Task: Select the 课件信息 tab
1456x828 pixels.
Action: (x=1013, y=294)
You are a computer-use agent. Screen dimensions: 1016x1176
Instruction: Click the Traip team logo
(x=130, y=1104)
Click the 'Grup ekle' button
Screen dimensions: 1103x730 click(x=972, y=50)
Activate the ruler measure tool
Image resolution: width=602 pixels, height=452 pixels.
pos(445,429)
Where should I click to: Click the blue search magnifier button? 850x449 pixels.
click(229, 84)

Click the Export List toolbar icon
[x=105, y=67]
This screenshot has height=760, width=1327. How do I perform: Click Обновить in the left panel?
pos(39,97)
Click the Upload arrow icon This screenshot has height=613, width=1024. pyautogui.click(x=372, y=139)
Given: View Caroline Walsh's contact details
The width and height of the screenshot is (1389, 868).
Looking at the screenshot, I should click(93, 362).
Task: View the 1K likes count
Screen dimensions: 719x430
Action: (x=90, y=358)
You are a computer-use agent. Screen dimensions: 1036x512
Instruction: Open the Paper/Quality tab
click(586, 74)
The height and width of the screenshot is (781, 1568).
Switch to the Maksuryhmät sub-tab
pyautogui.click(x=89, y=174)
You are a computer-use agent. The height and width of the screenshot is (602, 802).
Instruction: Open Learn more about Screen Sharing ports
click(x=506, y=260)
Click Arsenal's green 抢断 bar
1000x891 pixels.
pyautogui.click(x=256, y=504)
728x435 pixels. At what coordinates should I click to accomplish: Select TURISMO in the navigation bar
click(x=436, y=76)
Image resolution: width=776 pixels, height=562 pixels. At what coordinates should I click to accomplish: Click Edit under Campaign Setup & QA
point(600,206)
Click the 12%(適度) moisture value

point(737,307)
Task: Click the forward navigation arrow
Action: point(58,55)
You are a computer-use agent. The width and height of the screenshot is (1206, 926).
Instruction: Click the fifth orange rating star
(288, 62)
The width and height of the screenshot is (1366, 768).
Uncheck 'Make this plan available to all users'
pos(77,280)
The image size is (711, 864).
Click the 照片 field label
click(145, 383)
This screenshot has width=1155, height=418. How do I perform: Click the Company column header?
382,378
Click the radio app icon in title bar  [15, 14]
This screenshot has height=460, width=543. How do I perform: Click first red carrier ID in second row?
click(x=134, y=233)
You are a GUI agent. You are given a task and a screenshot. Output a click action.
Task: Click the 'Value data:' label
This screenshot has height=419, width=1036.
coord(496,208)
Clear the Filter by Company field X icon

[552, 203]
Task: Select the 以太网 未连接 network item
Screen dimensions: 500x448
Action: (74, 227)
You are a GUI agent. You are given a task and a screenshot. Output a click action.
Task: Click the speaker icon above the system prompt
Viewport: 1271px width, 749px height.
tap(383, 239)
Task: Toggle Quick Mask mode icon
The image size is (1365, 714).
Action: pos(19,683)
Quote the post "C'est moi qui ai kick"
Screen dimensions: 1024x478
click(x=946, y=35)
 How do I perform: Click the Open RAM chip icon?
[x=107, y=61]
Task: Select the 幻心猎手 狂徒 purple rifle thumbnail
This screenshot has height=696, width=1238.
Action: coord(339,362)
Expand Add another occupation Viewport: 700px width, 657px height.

WORK INSTRUCTIONS
Lines containing the word "computer" are to be located in the entries and copied.

RESPONSE
You are a computer-use agent. Screen dimensions: 1016x1176
You are a computer-use agent. Screen dimensions: 1036x512
You are a computer-use agent. The height and width of the screenshot is (602, 802).
You are a computer-use agent. The width and height of the screenshot is (1206, 926).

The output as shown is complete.